For convenience one can also specify the list of annotators and the desired output_format in the CoreNLPClient constructor.

Option name	Type	Default	Description
annotators	str	“tokenize,ssplit,lemma,pos,ner,depparse”	The default list of CoreNLP annotators the server will use
output_format	str	“serialized”	The default output format to use for the server response, unless otherwise specified. If set to be “serialized”, the response will be converted to local Python objects (see usage examples here).

The values for those two arguments will override any additional properties supplied at construction time.

with CoreNLPClient(properties='french', annotators='tokenize,ssplit,mwt,pos,ner,parse', output_format='json') as client:

CoreNLP Server Start Options (Server)

In addition to customizing the pipeline the server will run, a variety of server specific properties can be specified at server construction time.
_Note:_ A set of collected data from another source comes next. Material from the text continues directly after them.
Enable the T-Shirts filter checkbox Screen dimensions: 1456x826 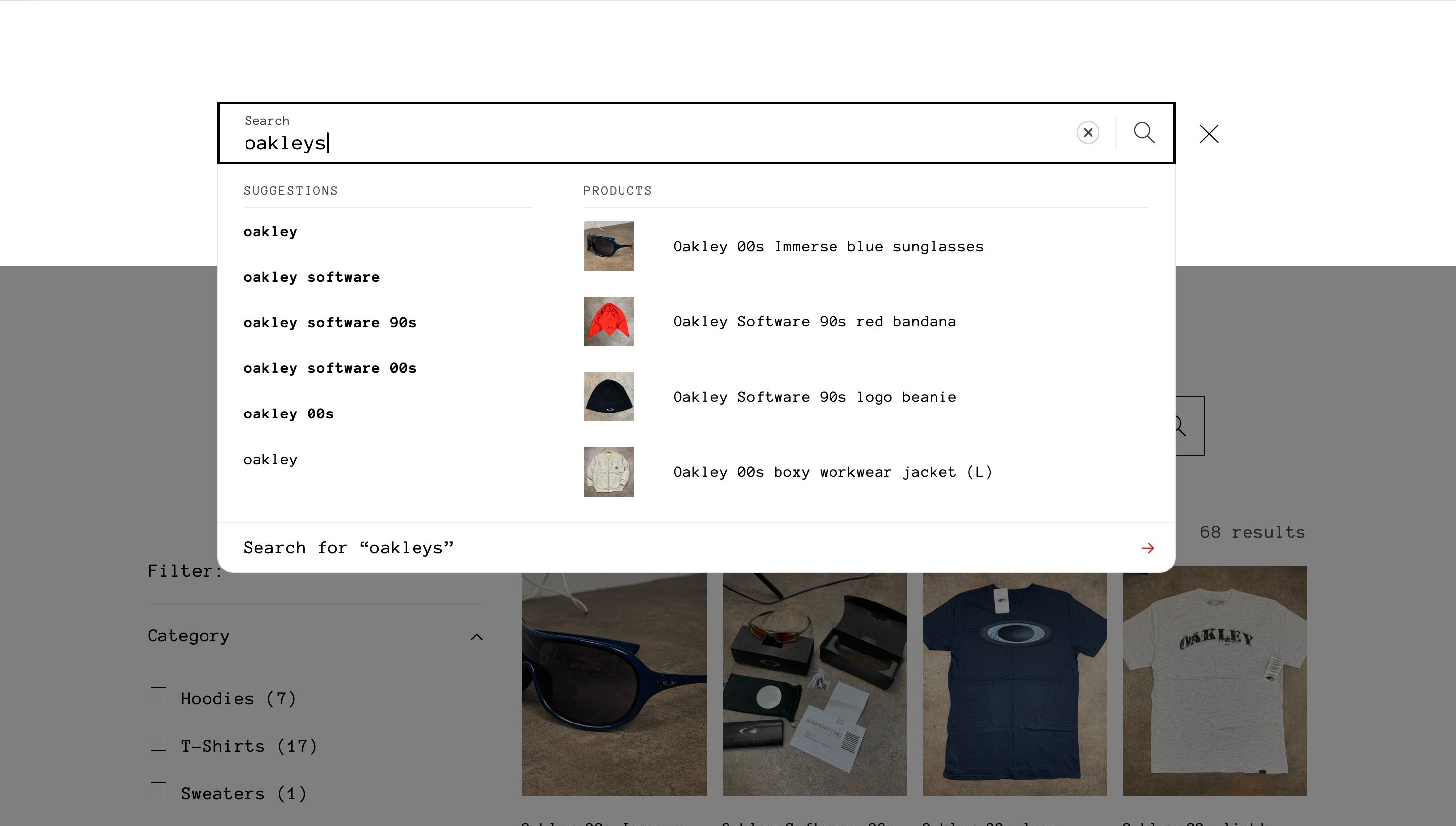[x=158, y=743]
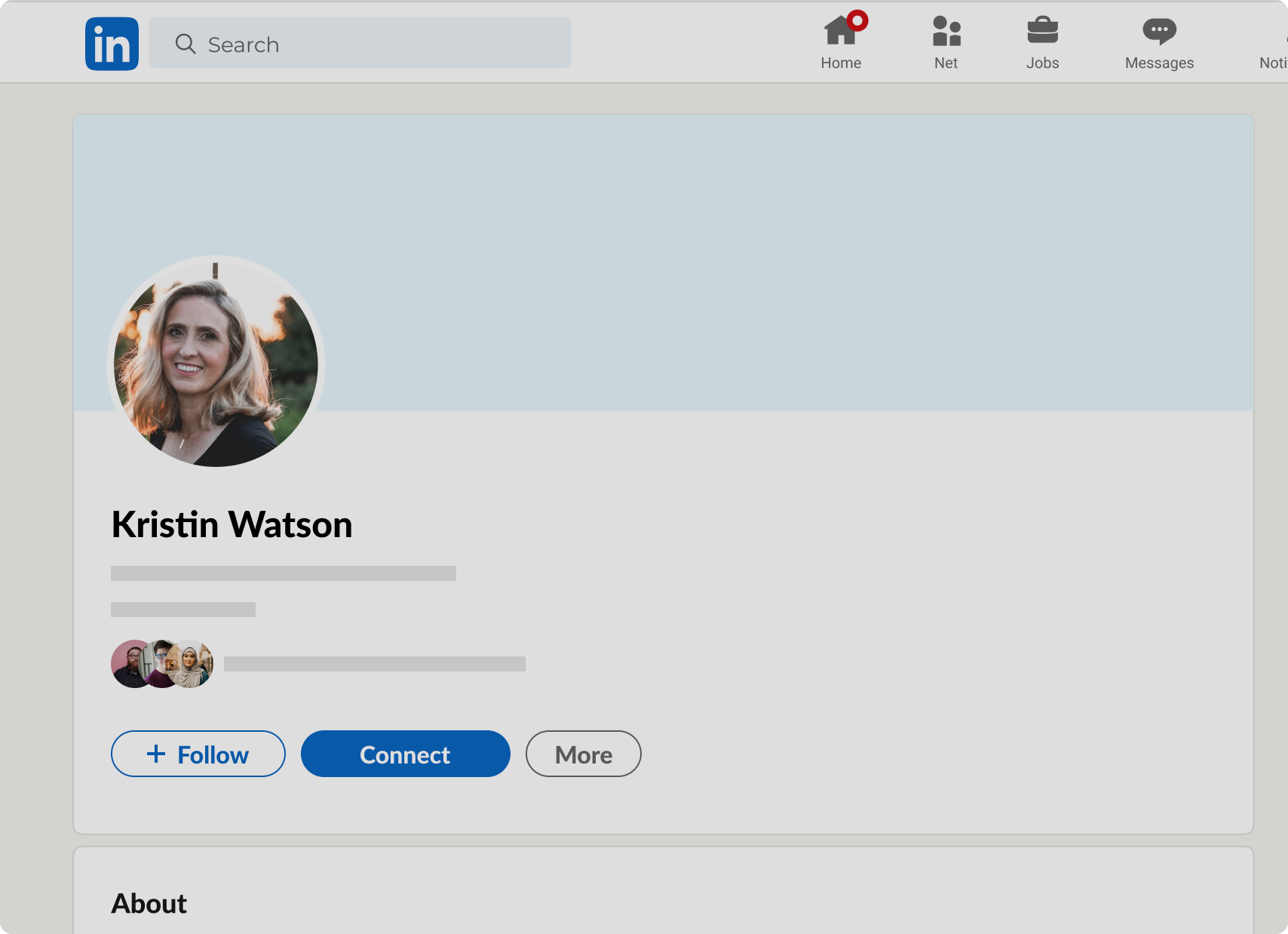View Kristin Watson's profile photo
The height and width of the screenshot is (934, 1288).
click(x=216, y=362)
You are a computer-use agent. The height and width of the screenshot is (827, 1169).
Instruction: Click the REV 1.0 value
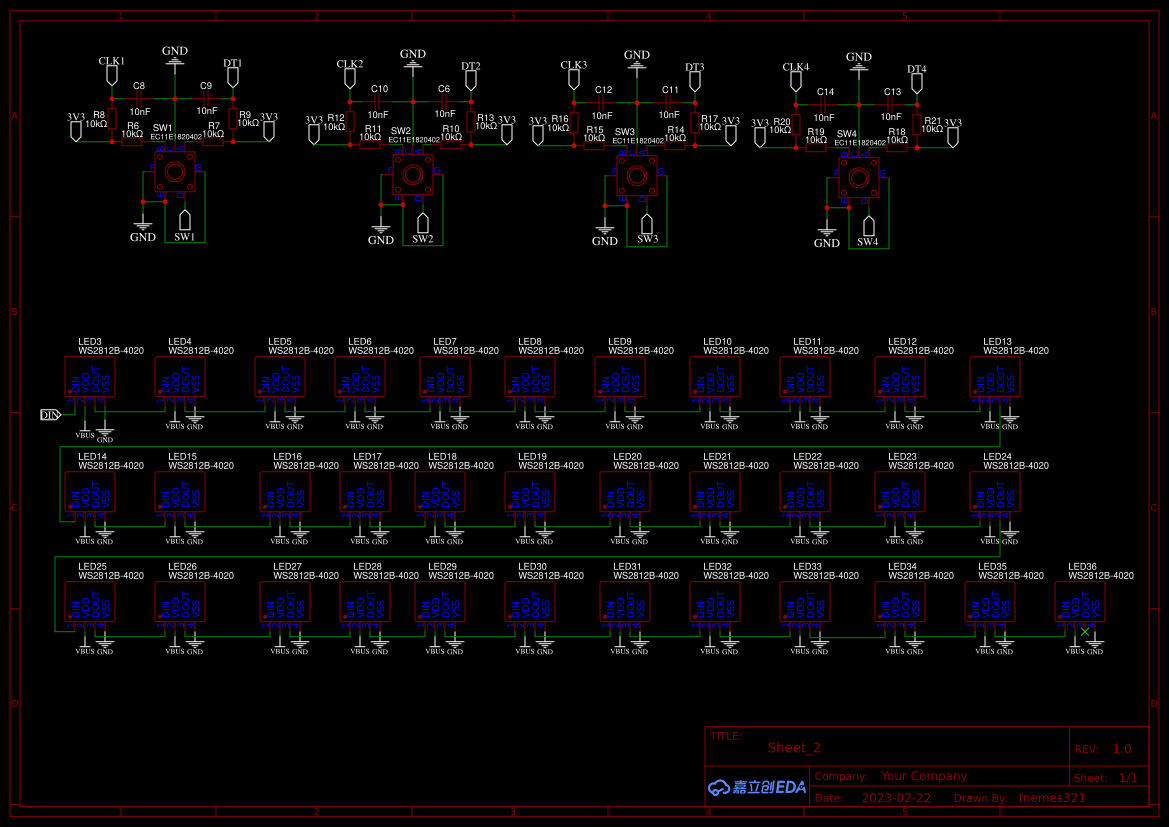coord(1121,749)
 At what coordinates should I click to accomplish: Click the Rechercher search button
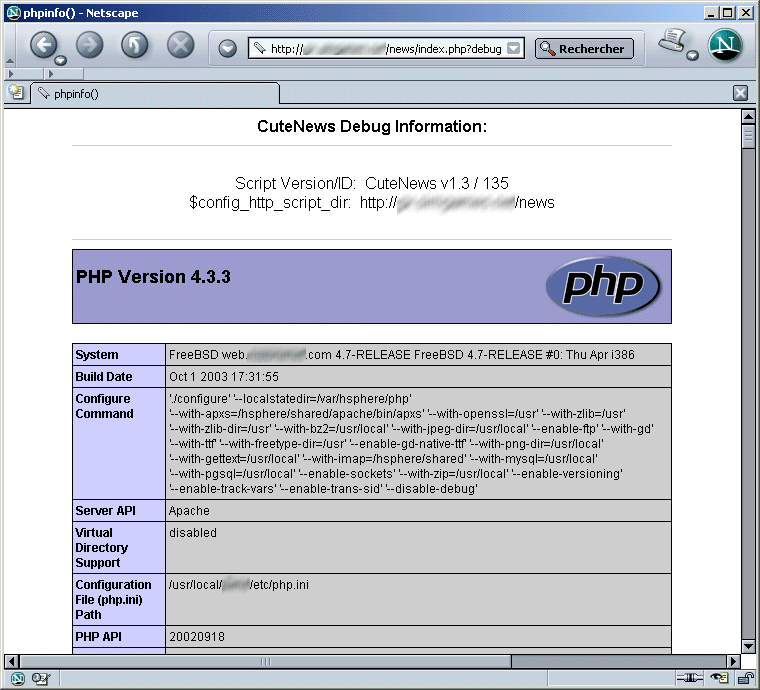[584, 49]
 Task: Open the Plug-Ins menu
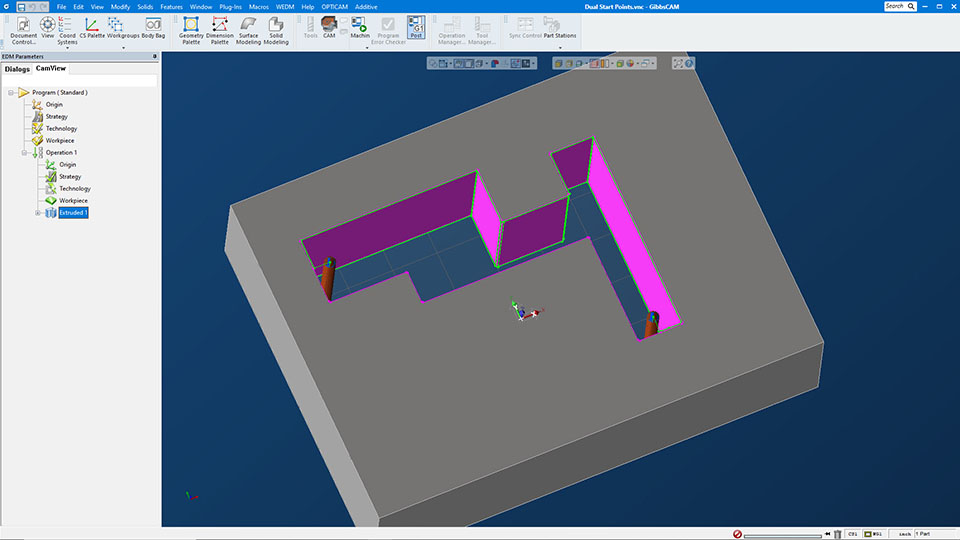[x=230, y=7]
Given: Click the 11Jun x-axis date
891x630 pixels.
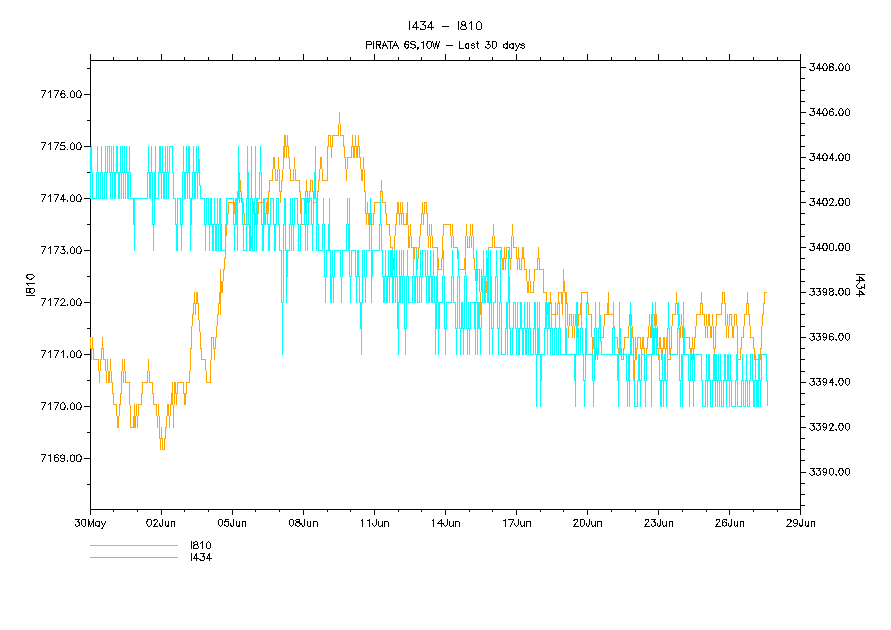Looking at the screenshot, I should pyautogui.click(x=374, y=522).
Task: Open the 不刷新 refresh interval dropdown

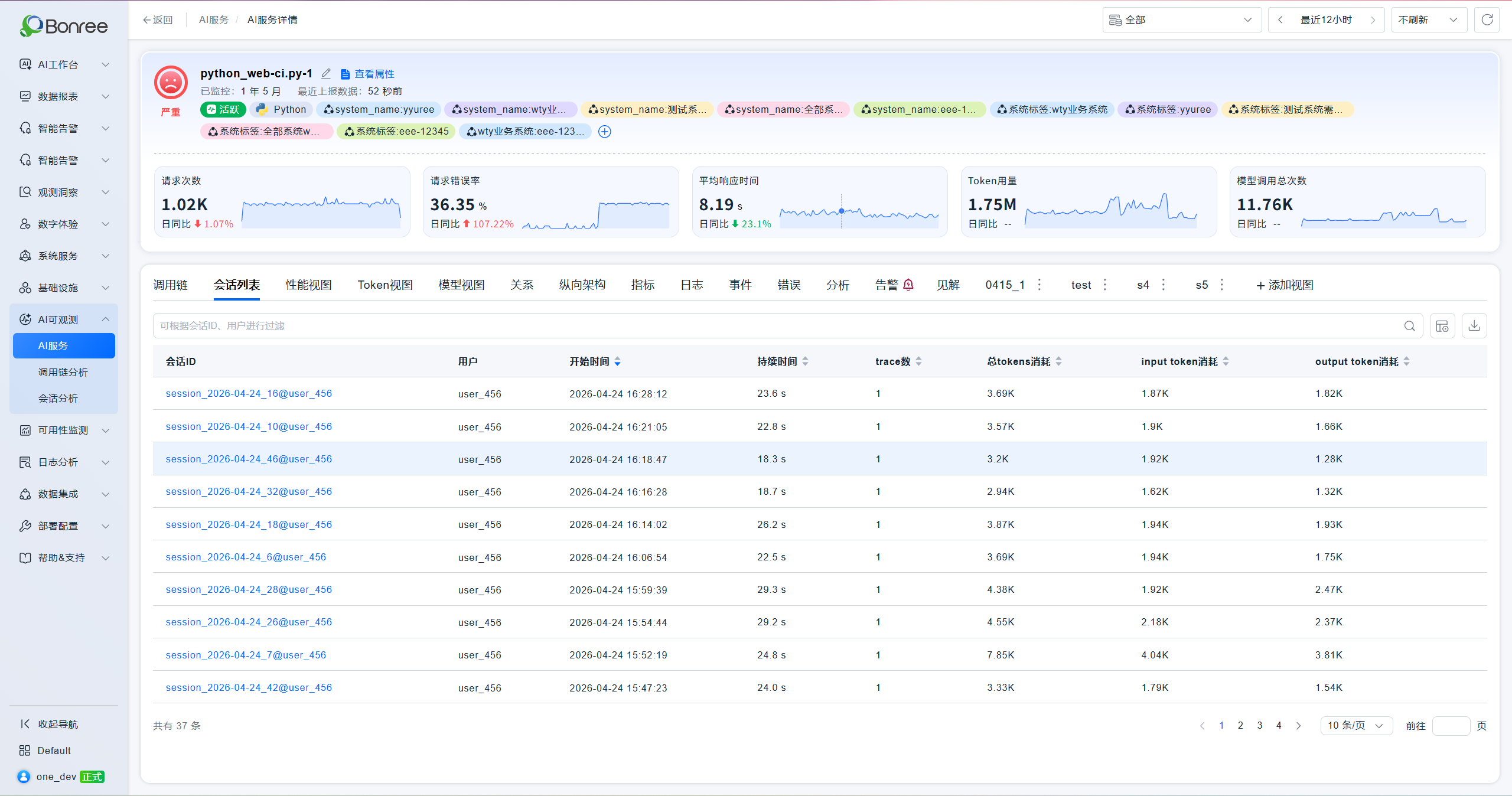Action: (x=1429, y=20)

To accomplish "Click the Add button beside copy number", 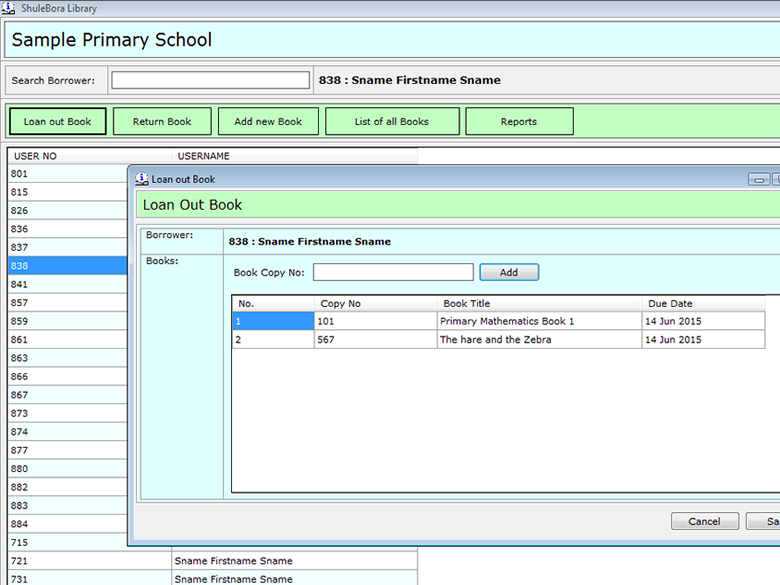I will pos(509,272).
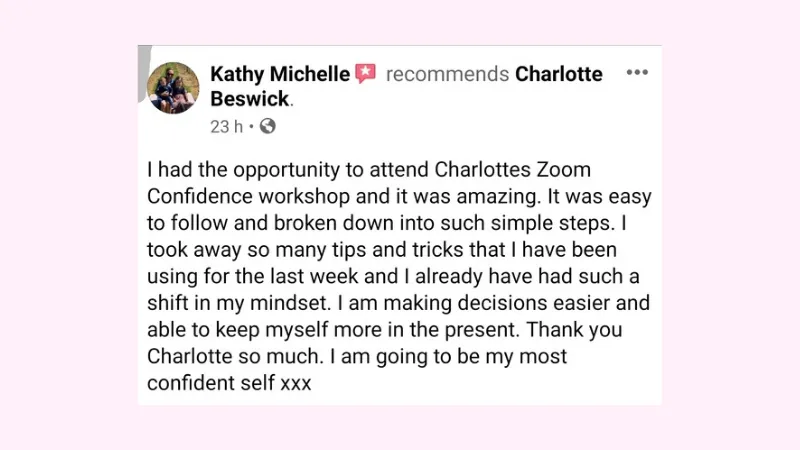Click the 23 h timestamp
This screenshot has width=800, height=450.
click(227, 127)
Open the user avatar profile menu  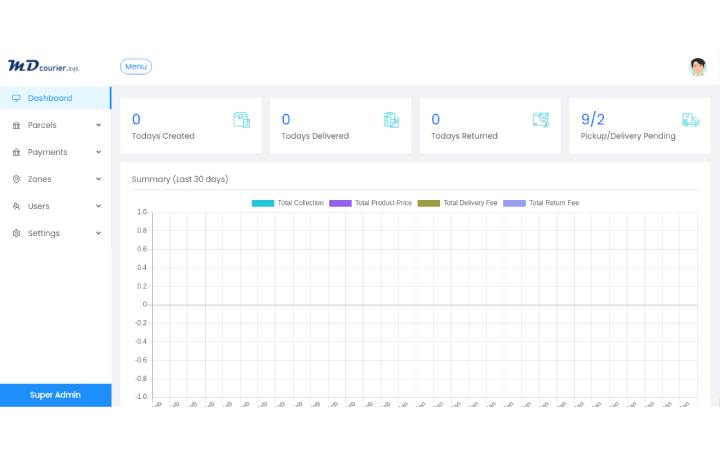click(x=697, y=67)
Here we provide a list of commonly-used arguments that you can initialize your CoreNLPClient with, along with their default values and descriptions:

Option name	Type	Default	Description
endpoint	str	http://localhost:9000	The host and port that the CoreNLP server will run on. If port 9000 is already in use by something else on your machine, you can change this to another free port, like maybe `endpoint="http://localhost:9007"`. You can also point to a CoreNLP server running on a different machine.
classpath	str	None	Classpath to use for CoreNLP. None means using the classpath as set by the `$CORENLP_HOME` environment variable, “$CLASSPATH” means to use the system CLASSPATH, and otherwise, the given string is used
timeout	int	60000	The maximum amount of time, in milliseconds, to wait for an annotation to finish before cancelling it.
threads	int	5	The number of threads to hit the server with. If, for example, the server is running on an 8 core machine, you can specify this to be 8, and the client will allow you to make 8 simultaneous requests to the server.
memory	str	“5G”	This specifies the memory used by the CoreNLP server process.
start_server	stanza.server.StartServer	FORCE_START	Whether to start the CoreNLP server when initializing the Python `CoreNLPClient` object. By default the CoreNLP server will be started using the provided options. Alternatively, `DONT_START` doesn’t start a new CoreNLP server and attempts to connect to an existing server instance at `endpoint`; `TRY_START` tries to start a new server instance at the endpoint provided, but doesn’t fail like `FORCE_START` if one is already running there. Note that this Enum is new in Stanza v1.1, and in previous versions it only supports boolean input.
stdout	file	sys.stdout	The standard output used by the CoreNLP server process.
stderr	file	sys.stderr	The standard error used by the CoreNLP server process.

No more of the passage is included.